Acara Arena Silaturahmi pada 24 Juni 2018 ini membicarakan serangan besar-besaran koalisi militer pimpin Arab Saudi ke pelabuhan al-Hudaydah di Yaman barat, dimana serangan dilakukan ketika masyarakat dunia sedang terfokus pada Piala Dunia 2018 di Rusia.

Berikut ini sebagian komentar dan pandangan teman-teman mengenai serangan tersebut:

1.    Bang Jali

Dalam hal ini saya tidak bisa berkomentar lagi. Kesedihan Yaman, Palestina dan Suriah sama saja. Pemimpin negara yang mengaku Muslim pun bungkam. Apakah mereka tidak tau atau pura-pura tidak tau. Yang menyedihkan lagi, kita masih sibuk dengan mazhab kita masing-masing. 

2.    Rih Setiyadi, Wangon Purwokerto/Banyumas

Assalamualaikum, mungkin tulisanku dalam menanggapi Yaman tidak begitu berpengaruh, namun ini semoga menjadi bentuk empati dari saya.

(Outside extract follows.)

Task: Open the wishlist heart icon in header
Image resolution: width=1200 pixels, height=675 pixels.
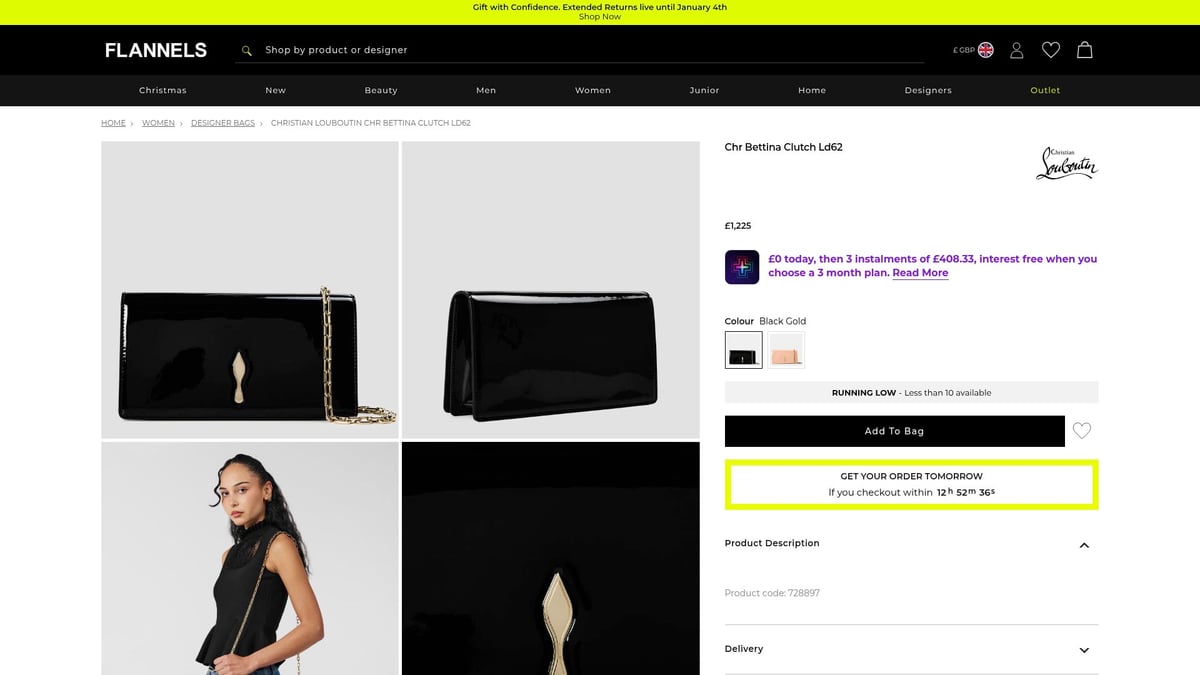Action: tap(1050, 49)

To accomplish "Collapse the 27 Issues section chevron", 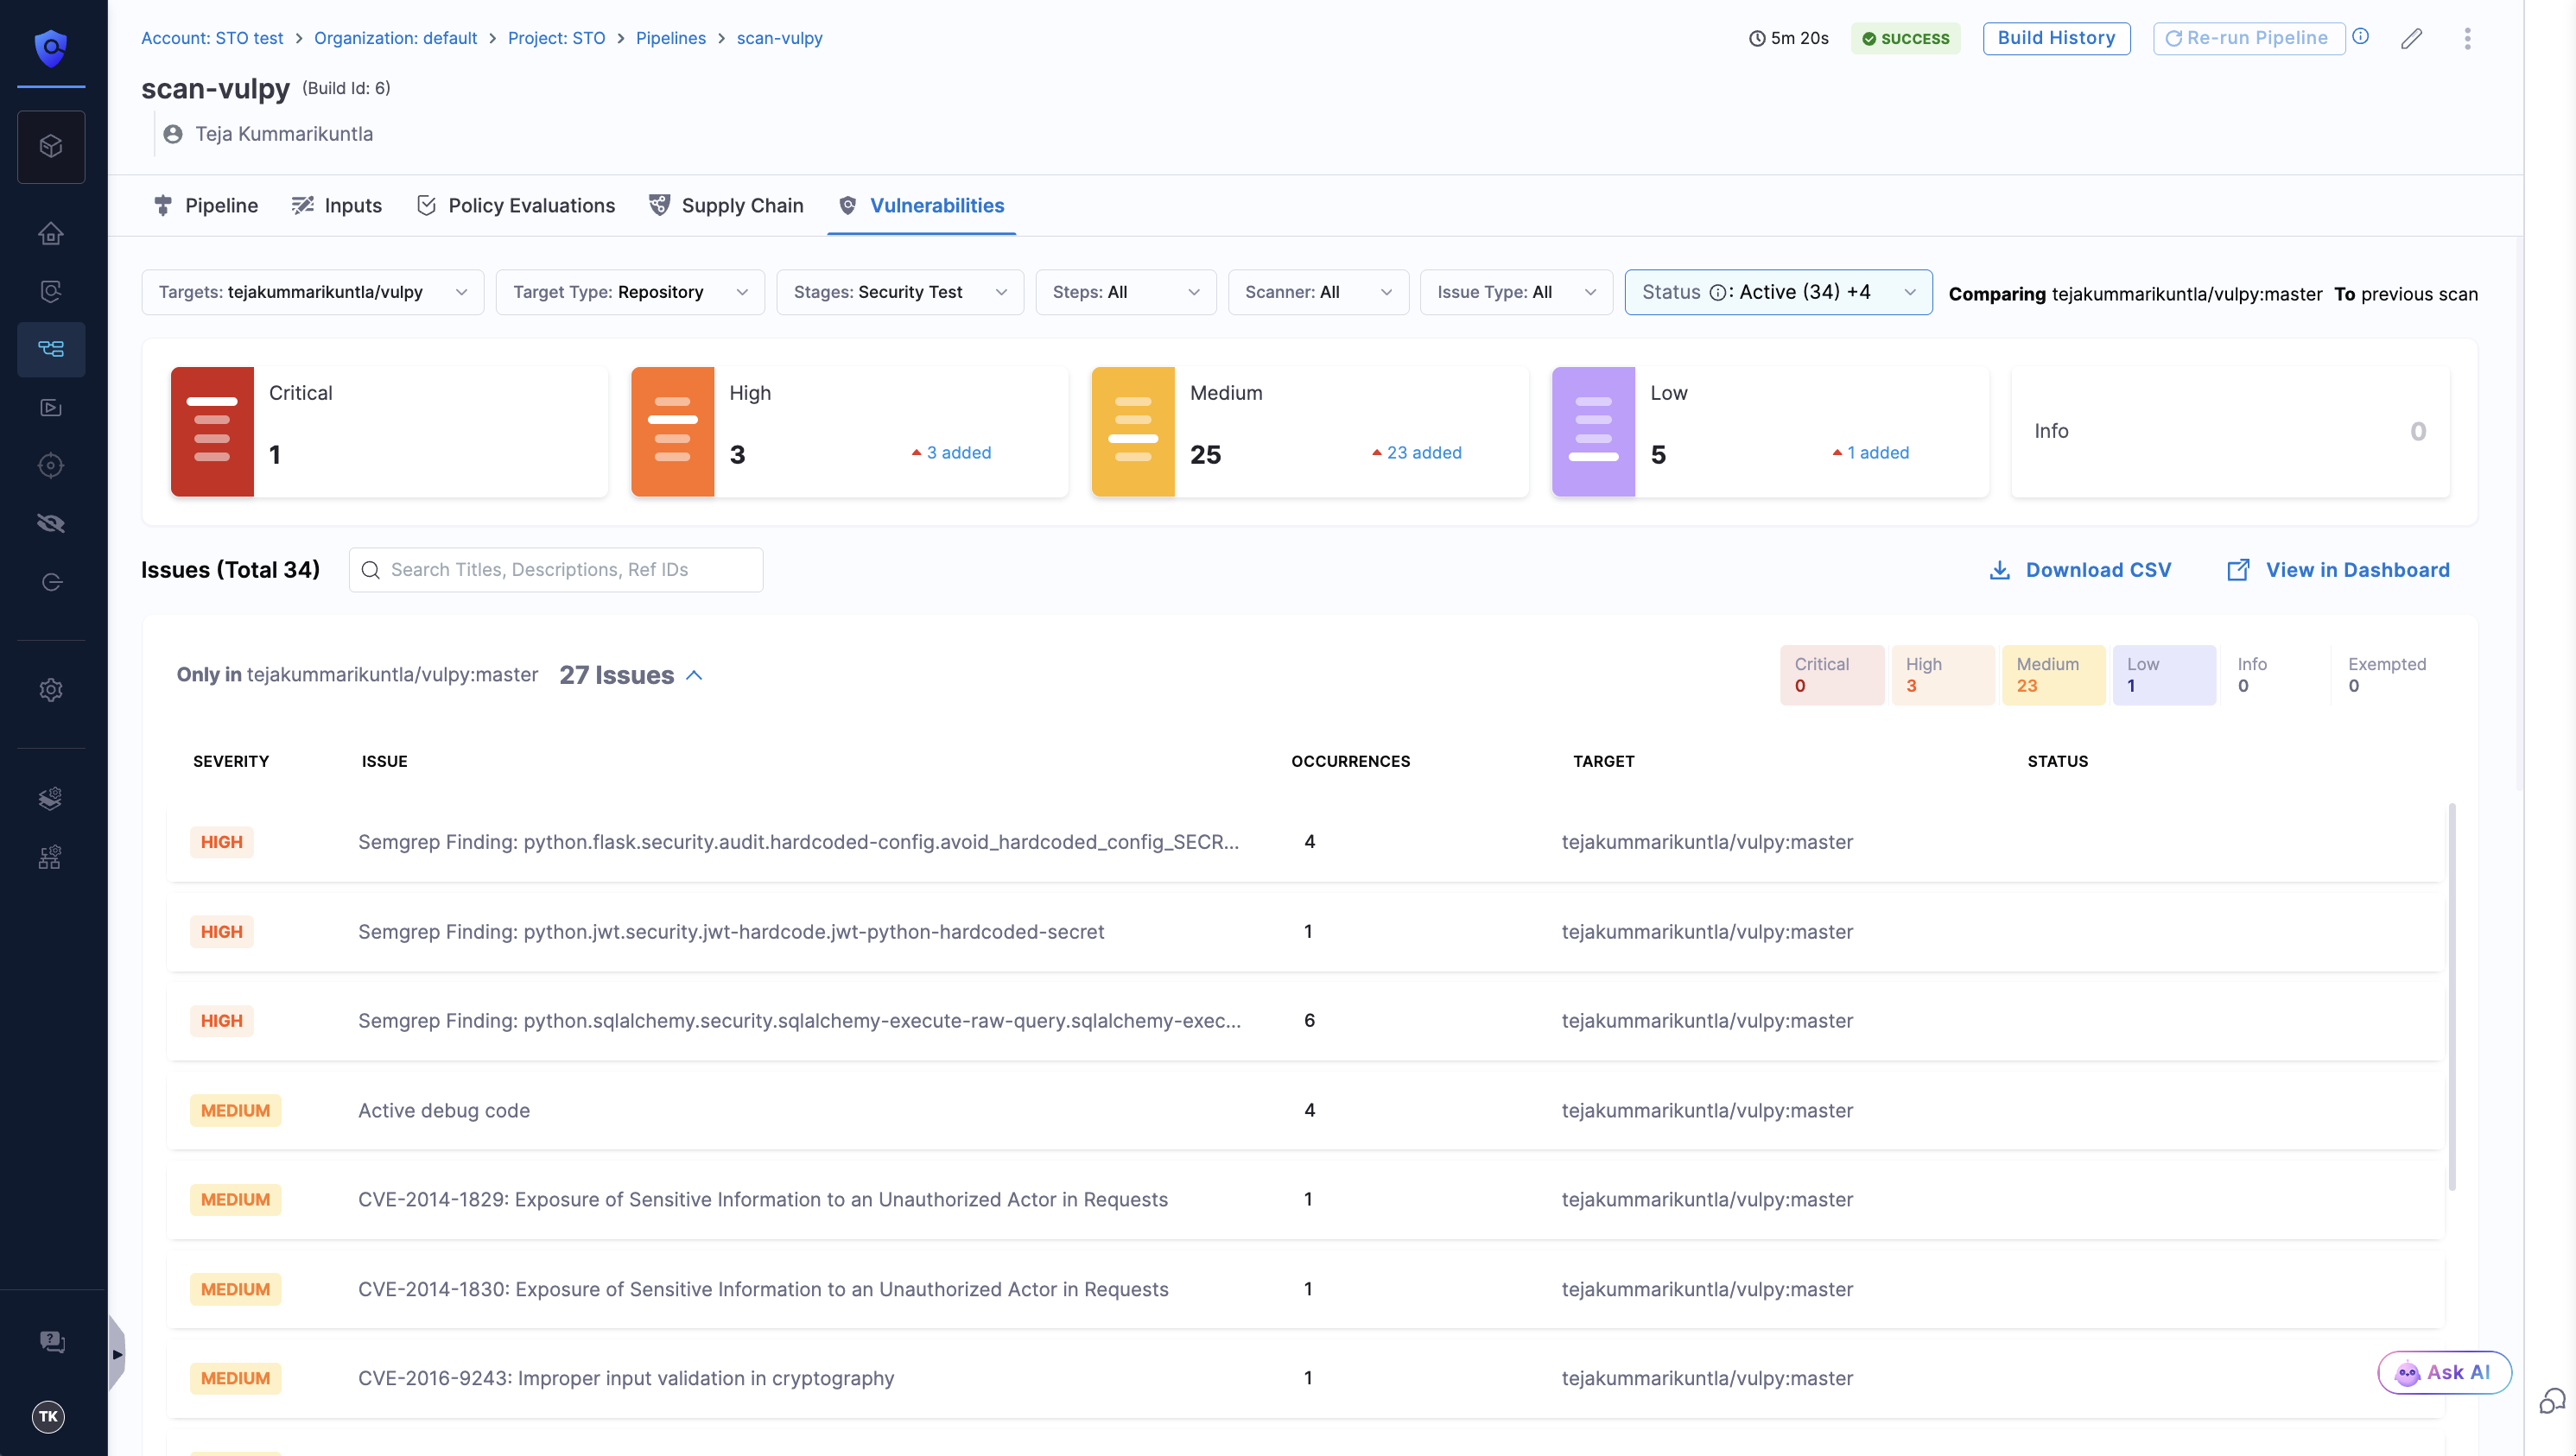I will tap(694, 676).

Sungguh kelicikkan rezim Al Saud dan kroninya sudah tidak bisa ditolerir lagi. Semoga Iran dan Rusia bisa berperan lebih dalam persoalan ini.

3.    Hasyim

Saudara-saudaraku, rakyat Yaman membela negerinya dengan jiwa raganya demi negara, bangsa dan agama yang benar, yaitu Islam Rasul Saw. Semoga Allah swt memenangkan perjuangan kalian.

4.    Wahidin Utomo

Informasi di Timteng masih didominasi oleh media Barat. Informasi yang penuh kebohongan. Masmedia di Indonesia masih mengambil media Barat sebagai sumber berita. Umat Islam yang kurang informasi hanya tau kota Mekah, Madinah dan Hadramaut, lalu negara Mesir dan Palestina. Akibatnya sedikit saja dari umat Islam di Indonesia yang bersimpati pada perjuangan bangsa Yaman melawan agresi militer Arab Saudi dan sekutu Arabnya, di mana serangan militer ini dibantu oleh mesin-mesin perang Setan Besar Amerika Serikat, Inggris dan negara Barat lainnya.

5.    Mohammad Sopyan

Kami mengutuk serangan militer Arab Saudi ke Yaman.

6.    Jel Ahmed
Saya berharap ada gerakan persatuan umat Islam di seluruh penjuru dunia untuk menekan pemerintah Arab Saudi. Bila perlu, kita kampanyekan kepada rakyat Arawb Saudi sendiri agar sadar dan mau melawan kesewenang-wenangan Rajanya.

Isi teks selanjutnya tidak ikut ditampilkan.